Take the lines from the one with "Task: Click the clock icon beside 35 mins" through the last line of the material below and write them out exactly, without any pictures.

────────────────────

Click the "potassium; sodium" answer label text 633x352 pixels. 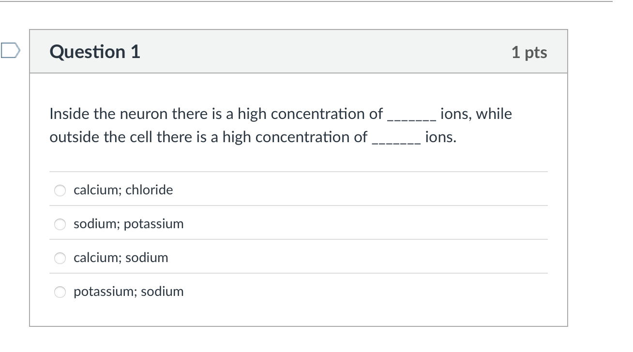point(128,292)
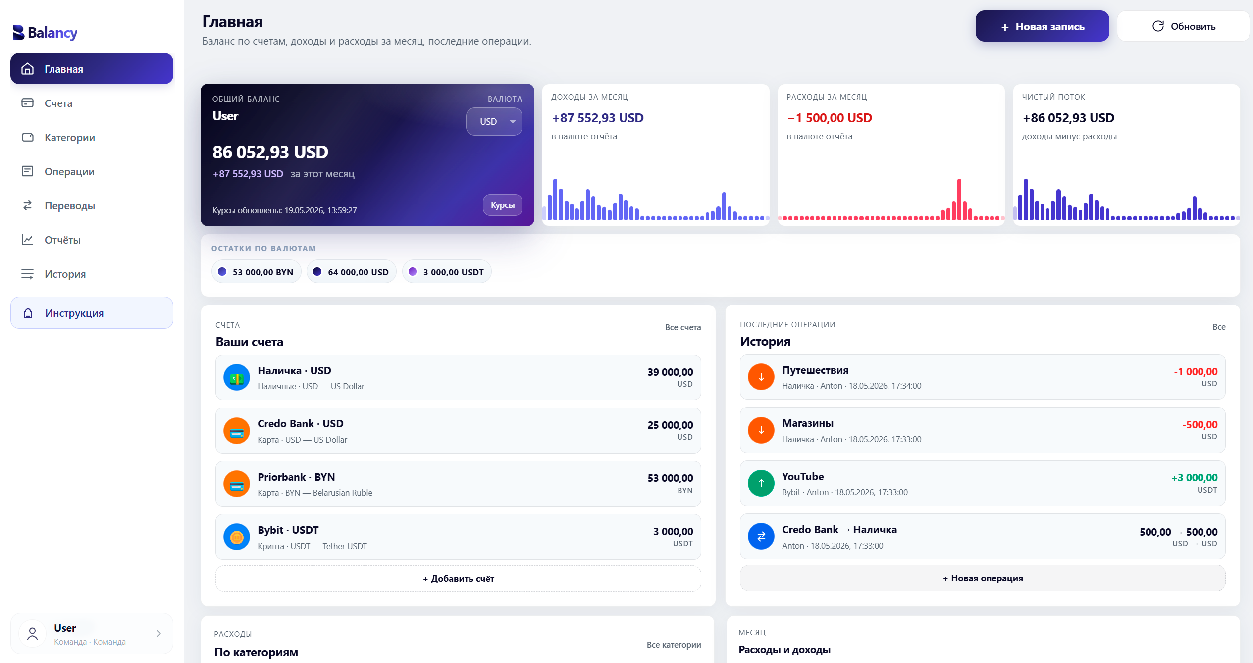The image size is (1253, 663).
Task: Click the Новая запись button
Action: pos(1042,26)
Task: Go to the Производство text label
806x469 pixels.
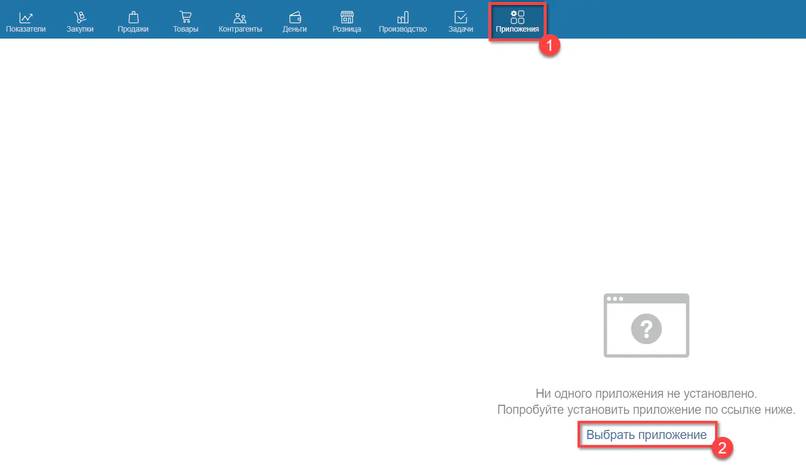Action: (402, 29)
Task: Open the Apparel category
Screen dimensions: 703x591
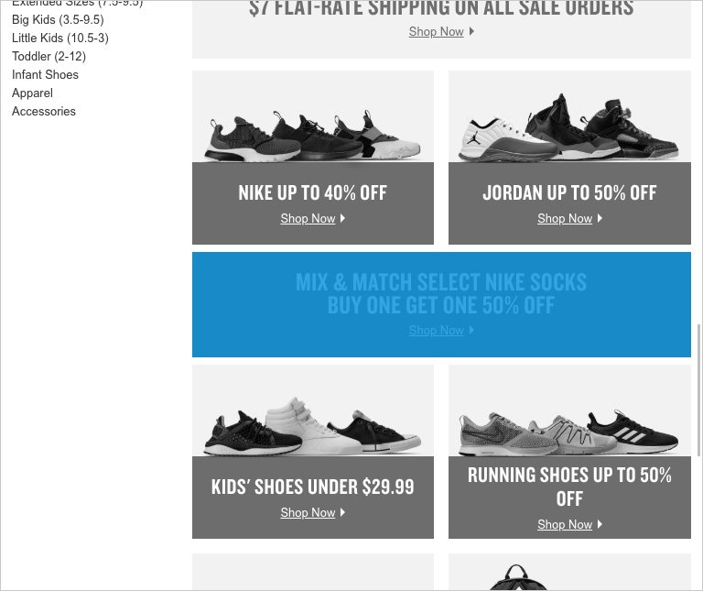Action: (32, 93)
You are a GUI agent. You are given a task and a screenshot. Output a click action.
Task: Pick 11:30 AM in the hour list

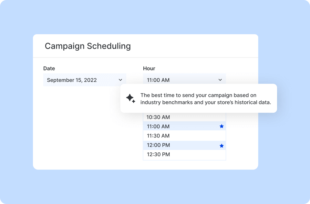click(x=158, y=136)
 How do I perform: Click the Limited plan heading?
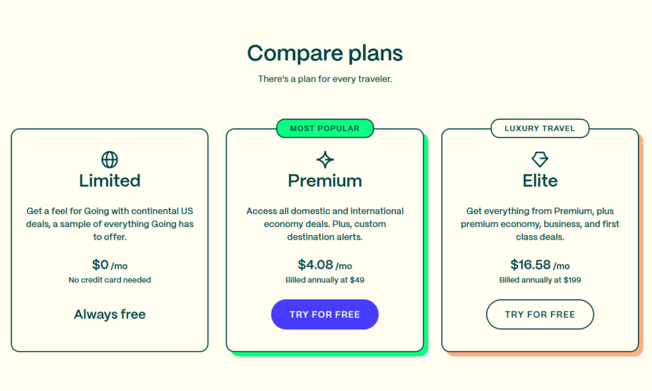[x=110, y=181]
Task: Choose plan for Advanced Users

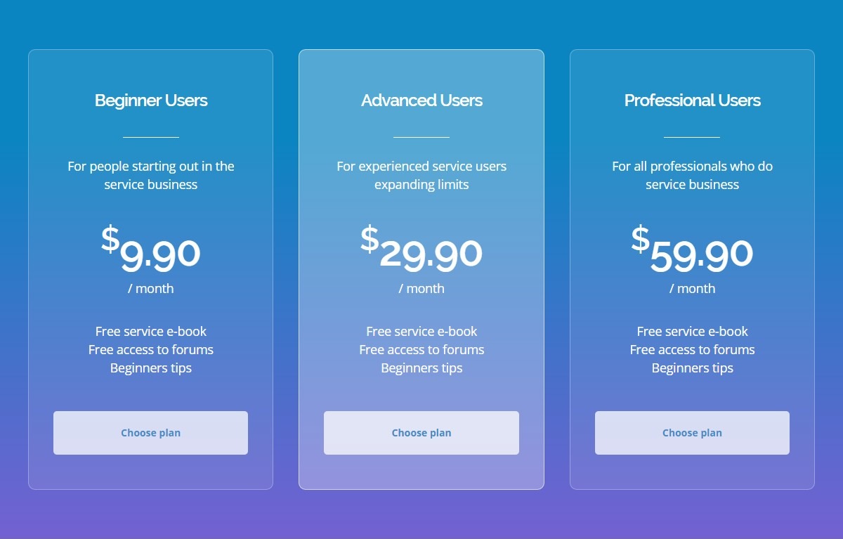Action: 422,433
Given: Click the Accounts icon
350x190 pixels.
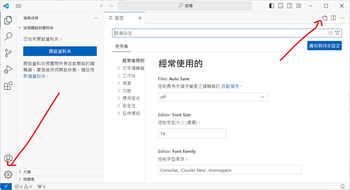Looking at the screenshot, I should tap(8, 158).
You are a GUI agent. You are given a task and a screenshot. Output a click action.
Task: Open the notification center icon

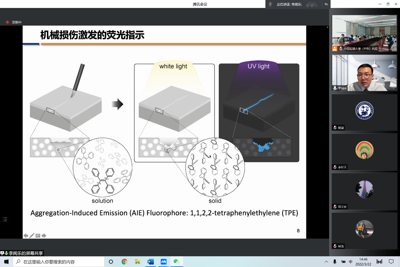coord(391,262)
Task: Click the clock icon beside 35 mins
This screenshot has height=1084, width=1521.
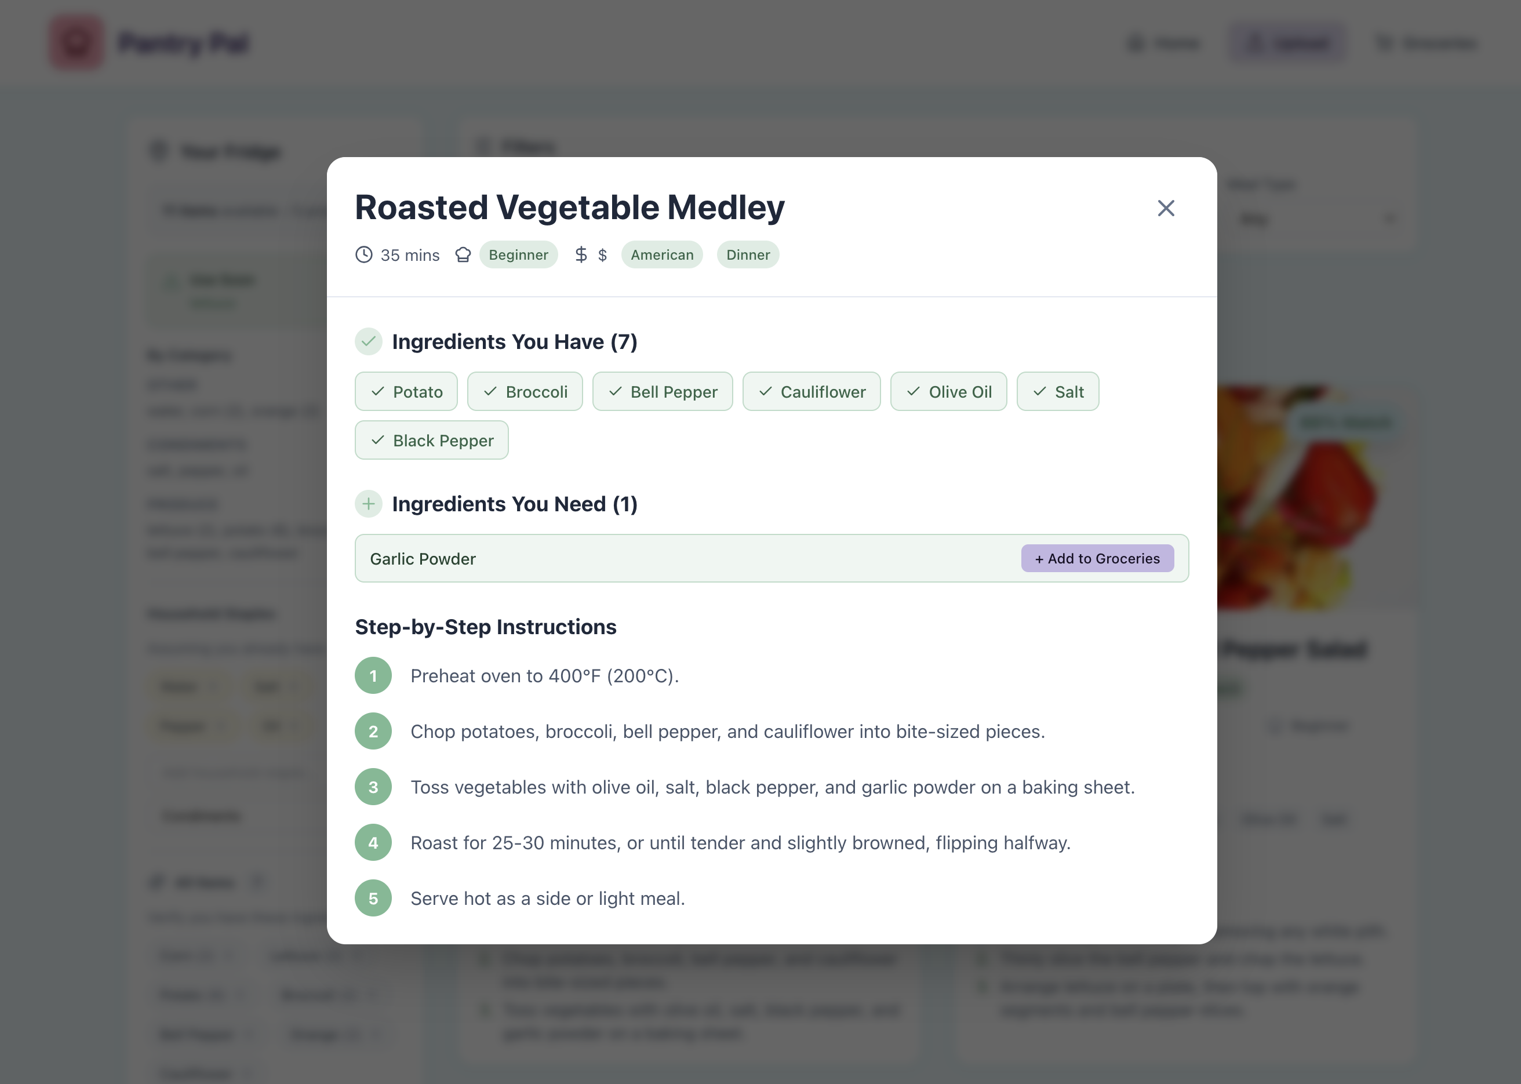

────────────────────

■ **Answer box**:
Task: Click the clock icon beside 35 mins
This screenshot has height=1084, width=1521.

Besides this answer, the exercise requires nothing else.